President Barack Obama and Vice President Joe Biden, along with with members of the national security team, receive an update on the mission against Osama bin Laden, in the Situation Room of the White House, Sunday, May 1, 2011, in Washington. AP Photo/The White House, Pete Souza

Secretary of State Hillary Clinton says she has "no idea" what she was looking at when a photographer snapped the now-iconic image of her, President Obama, and other top national security officials during a Situation Room briefing on the Osama bin Laden raid - but she suspects her expressive demeanor in the photograph may have had less to do with national security than one might think.

"I am somewhat sheepishly concerned that it was my preventing one of my early spring allergic coughs," she told reporters in Rome on Thursday. "So, it may have no great meaning whatsoever."

The arresting photograph, taken by White House photographer Pete Souza while Mr. Obama and his national security team monitored the tense military operation that resulted in bin Laden's death, depicts Clinton staring intently ahead, her hand covering her mouth.

In a series of interviews about the image conducted by Women's Wear Daily, a number of top photo editors cited Clinton's expression as the most powerful element of the photograph.

"The Hillary Clinton expression is the one that holds the photograph fully," said Kira Pollack, Time's director of photography. "The reaction of her hand over her face. Her eyes. Clearly, she's reacting to something she's watching."

"To me, the whole image is about Hillary," Pollack added. "In some ways, she holds the image.

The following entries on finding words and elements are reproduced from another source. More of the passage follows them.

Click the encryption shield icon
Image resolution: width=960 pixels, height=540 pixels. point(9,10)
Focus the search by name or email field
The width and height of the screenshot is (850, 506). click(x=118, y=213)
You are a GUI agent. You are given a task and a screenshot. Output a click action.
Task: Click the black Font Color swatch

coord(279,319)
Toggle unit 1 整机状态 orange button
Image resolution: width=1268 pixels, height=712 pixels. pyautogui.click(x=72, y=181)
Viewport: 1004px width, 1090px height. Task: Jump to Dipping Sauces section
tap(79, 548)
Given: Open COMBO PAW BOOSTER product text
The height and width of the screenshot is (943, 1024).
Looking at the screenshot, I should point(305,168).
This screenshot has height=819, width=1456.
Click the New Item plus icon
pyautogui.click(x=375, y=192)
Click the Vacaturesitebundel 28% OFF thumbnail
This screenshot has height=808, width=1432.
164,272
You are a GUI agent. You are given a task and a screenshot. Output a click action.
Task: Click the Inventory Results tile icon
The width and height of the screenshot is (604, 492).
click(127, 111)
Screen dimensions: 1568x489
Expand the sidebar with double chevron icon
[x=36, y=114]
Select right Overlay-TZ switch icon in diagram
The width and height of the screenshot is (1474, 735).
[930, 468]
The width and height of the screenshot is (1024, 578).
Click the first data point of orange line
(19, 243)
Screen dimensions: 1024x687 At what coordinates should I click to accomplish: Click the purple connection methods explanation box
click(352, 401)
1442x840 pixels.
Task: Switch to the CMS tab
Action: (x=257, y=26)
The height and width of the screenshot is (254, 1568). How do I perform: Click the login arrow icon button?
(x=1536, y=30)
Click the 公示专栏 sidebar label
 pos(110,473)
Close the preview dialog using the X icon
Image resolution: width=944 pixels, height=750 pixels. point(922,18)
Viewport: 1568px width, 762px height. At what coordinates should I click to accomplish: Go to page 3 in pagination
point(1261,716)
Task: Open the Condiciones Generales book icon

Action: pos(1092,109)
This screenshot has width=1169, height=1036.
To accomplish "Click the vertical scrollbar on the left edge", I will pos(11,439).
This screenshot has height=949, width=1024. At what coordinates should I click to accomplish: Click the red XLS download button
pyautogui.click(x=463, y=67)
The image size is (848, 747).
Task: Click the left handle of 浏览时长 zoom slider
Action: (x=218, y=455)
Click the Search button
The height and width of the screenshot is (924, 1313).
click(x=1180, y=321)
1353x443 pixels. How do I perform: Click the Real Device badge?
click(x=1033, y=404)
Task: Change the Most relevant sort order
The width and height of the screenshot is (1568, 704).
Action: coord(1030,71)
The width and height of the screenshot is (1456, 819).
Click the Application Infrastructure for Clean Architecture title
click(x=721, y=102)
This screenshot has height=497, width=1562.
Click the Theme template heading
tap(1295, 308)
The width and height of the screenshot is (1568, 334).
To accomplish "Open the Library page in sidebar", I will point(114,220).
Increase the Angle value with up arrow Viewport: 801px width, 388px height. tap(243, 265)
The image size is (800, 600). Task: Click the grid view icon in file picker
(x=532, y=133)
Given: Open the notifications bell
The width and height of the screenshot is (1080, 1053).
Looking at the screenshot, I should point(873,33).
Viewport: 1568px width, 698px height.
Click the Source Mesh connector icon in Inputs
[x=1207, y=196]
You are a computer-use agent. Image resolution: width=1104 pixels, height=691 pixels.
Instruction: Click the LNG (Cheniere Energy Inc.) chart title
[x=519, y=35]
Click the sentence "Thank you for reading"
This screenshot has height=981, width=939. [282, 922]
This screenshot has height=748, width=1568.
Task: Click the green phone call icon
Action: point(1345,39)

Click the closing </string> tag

You look at her first, and then you look at everyone else."

And Scott Hall, director of photography at Newsweek, ascribed much of the picture's mystique to Clinton's expression: "The mystery of what's happening off camera is captured wholly in the expression on Hillary's face," he told WWD.

Clinton, however, is not so sure.

"Those were 38 of the most intense minutes," she said, of the raid. "I have no idea what any of us were looking at that particular millisecond when the picture was taken."